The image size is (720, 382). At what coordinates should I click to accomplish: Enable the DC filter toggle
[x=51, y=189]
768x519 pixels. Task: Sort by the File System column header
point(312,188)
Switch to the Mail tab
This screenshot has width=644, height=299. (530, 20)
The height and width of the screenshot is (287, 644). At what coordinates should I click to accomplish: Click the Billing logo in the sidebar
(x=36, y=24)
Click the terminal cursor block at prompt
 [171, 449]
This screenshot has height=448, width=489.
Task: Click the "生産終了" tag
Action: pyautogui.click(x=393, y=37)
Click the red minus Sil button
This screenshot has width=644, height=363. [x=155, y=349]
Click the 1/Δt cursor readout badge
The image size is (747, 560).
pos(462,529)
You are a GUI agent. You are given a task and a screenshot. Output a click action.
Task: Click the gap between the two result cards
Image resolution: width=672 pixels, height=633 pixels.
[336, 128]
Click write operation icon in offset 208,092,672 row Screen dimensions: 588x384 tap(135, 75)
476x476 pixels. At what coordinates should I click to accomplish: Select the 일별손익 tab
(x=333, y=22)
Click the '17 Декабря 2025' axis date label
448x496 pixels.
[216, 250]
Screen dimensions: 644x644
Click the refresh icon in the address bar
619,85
++++
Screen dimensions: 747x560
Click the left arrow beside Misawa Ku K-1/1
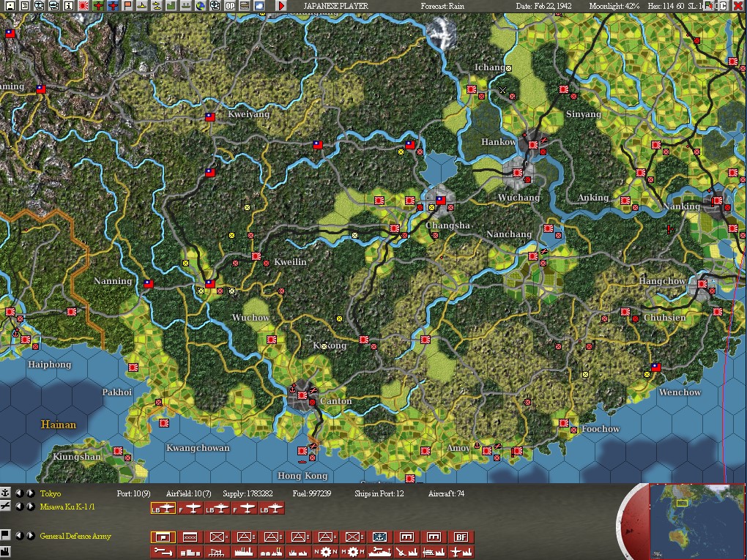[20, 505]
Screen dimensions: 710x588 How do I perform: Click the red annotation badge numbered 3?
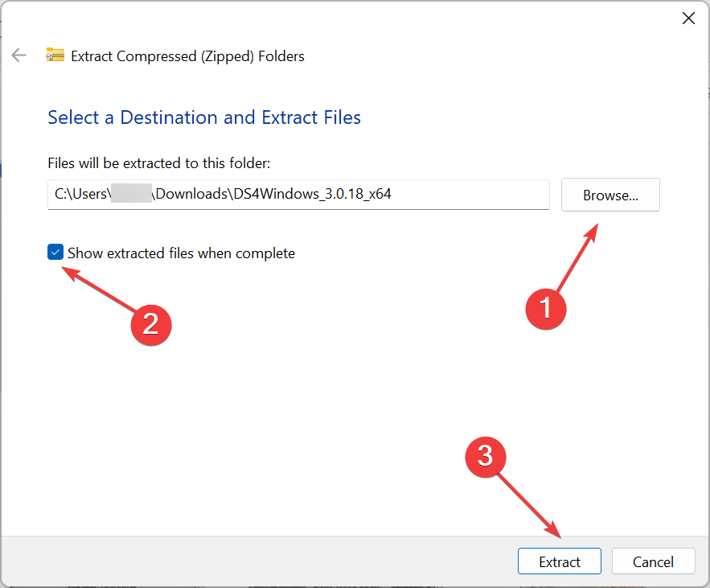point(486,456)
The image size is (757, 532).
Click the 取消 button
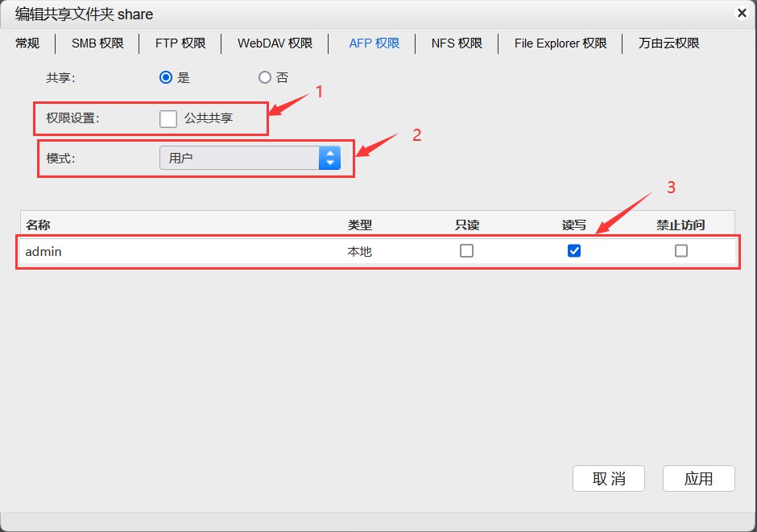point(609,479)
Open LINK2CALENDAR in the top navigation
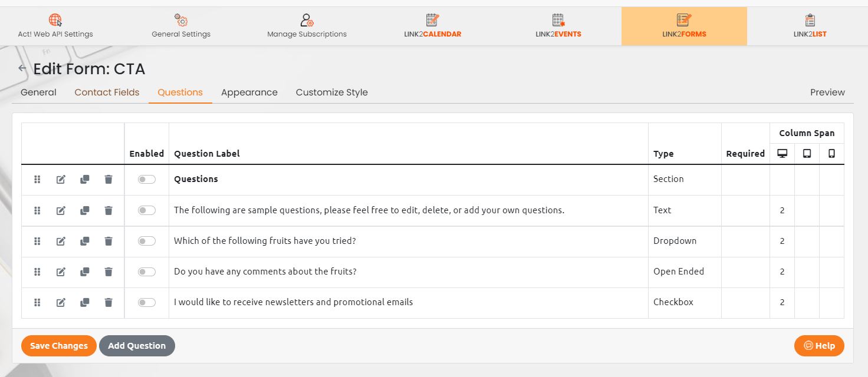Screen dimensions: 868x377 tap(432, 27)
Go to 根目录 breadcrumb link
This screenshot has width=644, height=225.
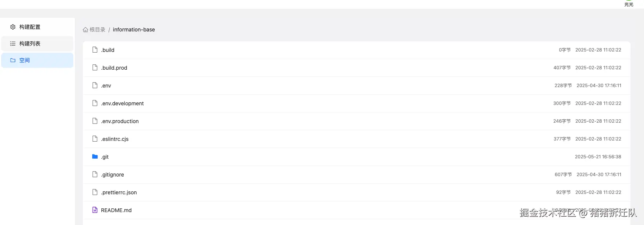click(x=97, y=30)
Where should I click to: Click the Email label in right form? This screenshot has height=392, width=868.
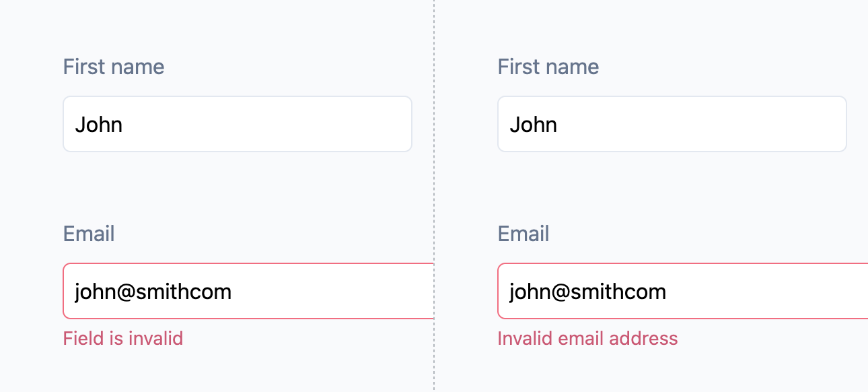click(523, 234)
++++
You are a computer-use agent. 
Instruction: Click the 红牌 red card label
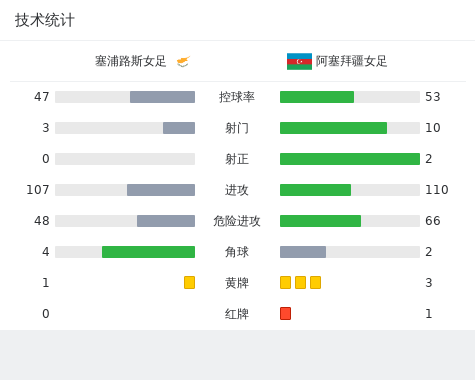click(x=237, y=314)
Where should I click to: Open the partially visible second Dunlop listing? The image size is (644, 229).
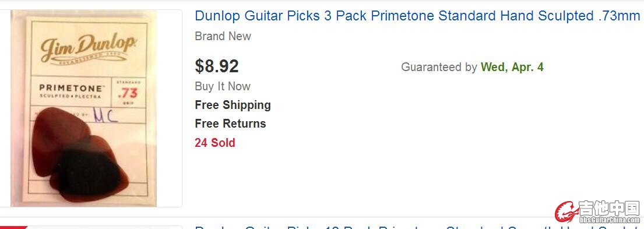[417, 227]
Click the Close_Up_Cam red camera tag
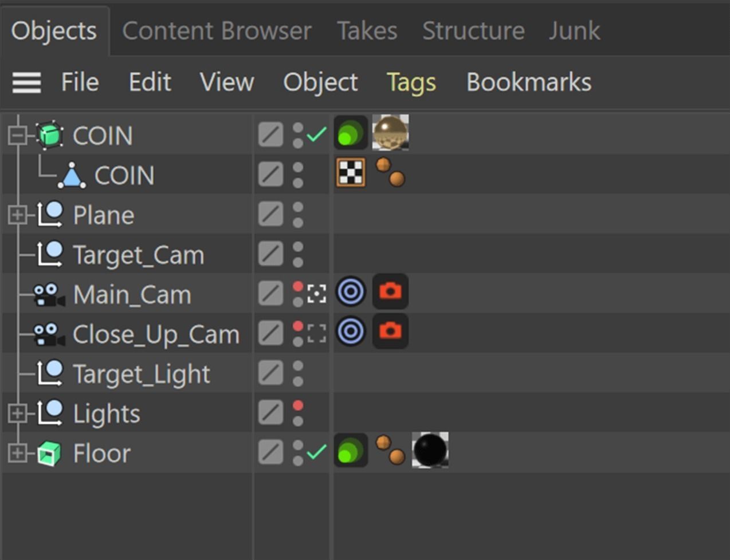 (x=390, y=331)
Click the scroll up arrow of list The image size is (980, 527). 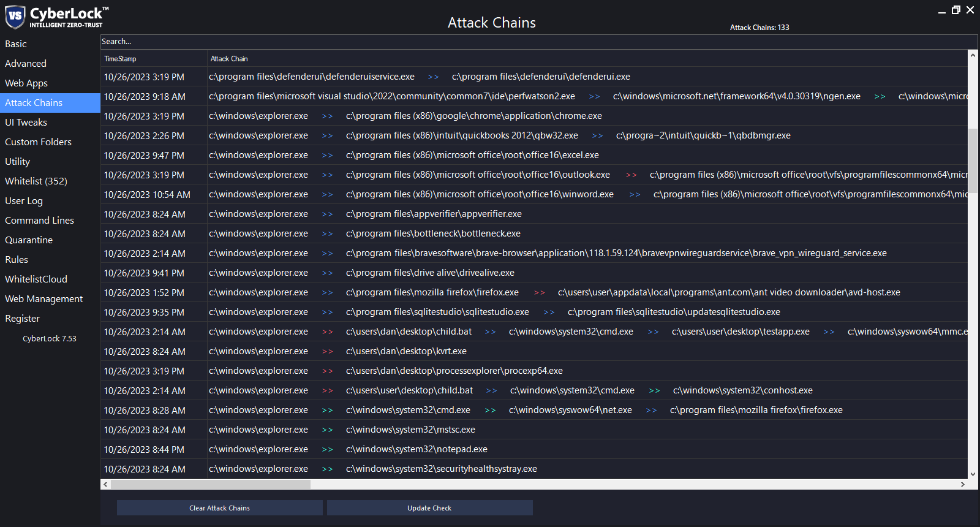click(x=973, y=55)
++++
### Aim of the exercise
Return only the number of lines in the records above that include the string "agent".

### Answer
2